More than 50 years after he spent a summer working security detail at the White House during the Eisenhower administration, Don Mooney now swipes the ID cards of students entering Towers Dining Hall. He hums the tune of an old favorite song and greets each patron with an exuberant “Hello, hello!”
During his break, he will sit with students to tell stories from his upcoming autobiography, “I Used to Be a Lot of Things and Just Became Myself.” At nearly 80 years old — he won’t tell his exact age — Mooney is a published author and poet who draws on his life experiences to inspire the students he works with.
“I’ve had my share of tragedy,” he said. “Of all the jobs I’ve ever had, the one I enjoy most is my little job as cashier here at the college. It’s the first time I feel like I fit in at my job.”
Junior Peter Turner, a student worker at Towers, is often the recipient of Mooney’s advice. His most common guidance, Turner said, is to try to live a stress-free, no-strings-attached life.
“Don always tells me I should graduate, buy myself a camper and travel until I find somewhere I’m happy,” Turner said. “He wants students to get a job they will love and be able to live with as little stress as possible — to be free.”
Mooney grew up in Brooklyn, N.Y., but spent most of his life in Boston. He graduated from Boston University with a master’s degree in public relations in 1960. After, he spent time living on the water as a commercial fisherman.
While working for General Dynamics shipyard, Mooney said, he had one of his stories — a naval article about buying a battleship — published in The Boston Globe. As is the case with many of Mooney’s experiences, writing led to learning, and learning about sailing prompted him to try it.
“I’ve lived on the water for nearly half of my life as a commercial fisherman,” he said, his Boston accent coming through stronger. “I have a 32-foot houseboat in dry storage right now.”
Mooney moved to Ithaca about 15 years ago on a whim, he said. He began his job at Towers in 2007 and uses his free time as a Tower’s cashier to write.

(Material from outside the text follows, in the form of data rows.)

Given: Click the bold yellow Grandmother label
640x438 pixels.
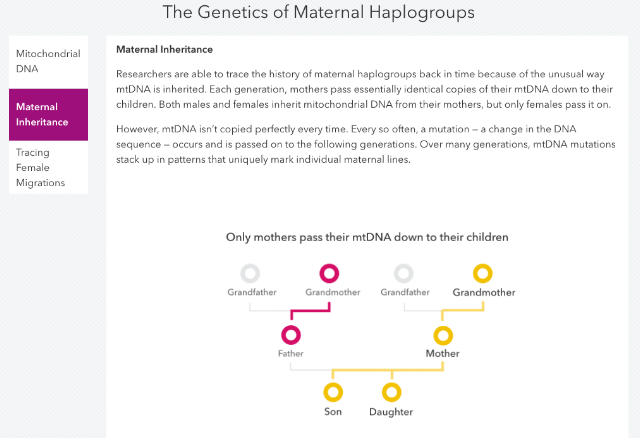Looking at the screenshot, I should coord(484,292).
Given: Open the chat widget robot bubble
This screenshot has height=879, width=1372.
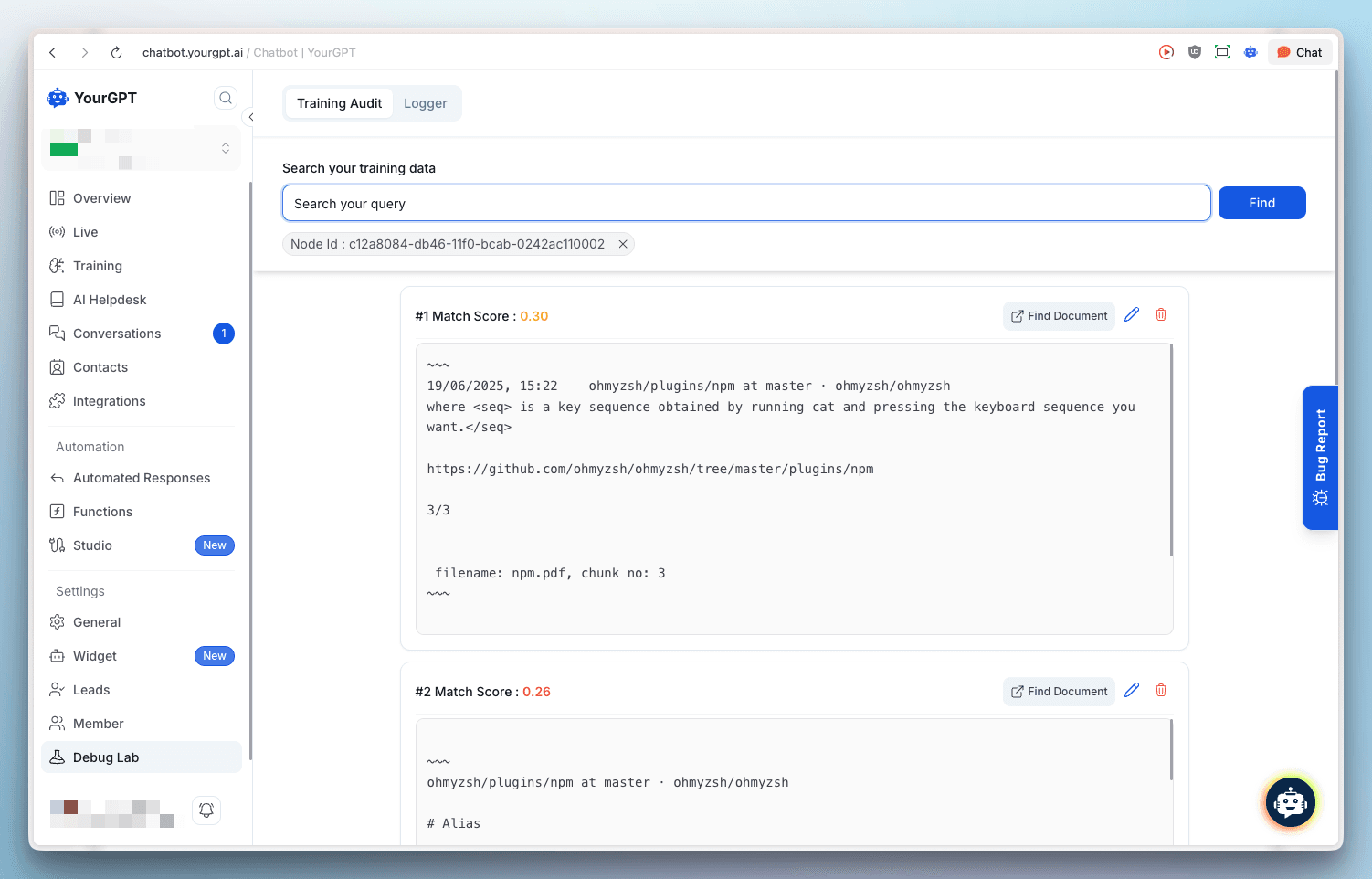Looking at the screenshot, I should [1290, 802].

“When I’m sitting behind the cash register, ideas come to me,” Mooney said. “Some of the best poems happen when I’m not trying, like I’m just the instrument, and the words flow through me.”
Mooney’s boss, Towers Dining Hall Unit Manager Tim Leonard, has seen Mooney talking poetry with students on his breaks and helping them get their ideas down on paper.
“He loves picking their brains and giving them new ideas for poems,” he said.
Mooney said his desire to support others helped foster close relationships with his coworkers at Towers. Sue Sill, who works at the Grab and Go station next to Mooney’s cash register, said he has been a good friend to her.
“When I’m home sick, Don will call me and give me advice for how to get better,” Sill said. “We definitely look out for each other here, and Don is the one to go to for advice.”
Mooney is an asset to the workplace because he’s so friendly and outgoing, Leonard said.
“Don is a great greeter because people really like him, and he likes helping people,” he said. “People come to him for advice sometimes, to get his input about decisions they have to make.”
Turner said he’s heard Mooney’s stories about everything from his previous jobs to his day-to-day activities.
“Sometimes Don takes the heels of bread and other uneaten food from the dining hall and feeds it to his neighbor’s horses,”
Turner said. “It just goes to show you how everything he does, he does it to try to help.”
Mooney’s love for creating art doesn’t stop at writing — he channels his inventive energy into yet another hobby: making spoon jewelry. In his spare time, Mooney makes the jewelry, mostly rings and bracelets, out of antique silverware specimens he comes across at flea markets. Because the end of the spoon handle will become the decorative top of the ring,
the process must begin with an interesting spoon.
“To get the best results, you have to start with the finest materials,” Mooney said.
Mooney said he has learned the tricks of the jewelry trade. He can now tell what size a ring will be by measuring the cut spoon handle against his finger.
“If the spoon handle is the length of my index finger, the ring will end up a size six,” he said. “If it’s as long as my middle finger, it will be an eight or nine.”
Mooney and his wife, who makes her own jewelry from seed beads, sometimes travel to craft shows in the summer to sell their products. Rings run for $15, or two for $25, but stories are free.
While he said he can’t put a price on his writing, Mooney judges his success as a writer through the people who are affected by his work.
“People say it’s a shame to waste youth on the young, but it’s also a shame to waste wisdom on the old,” he said.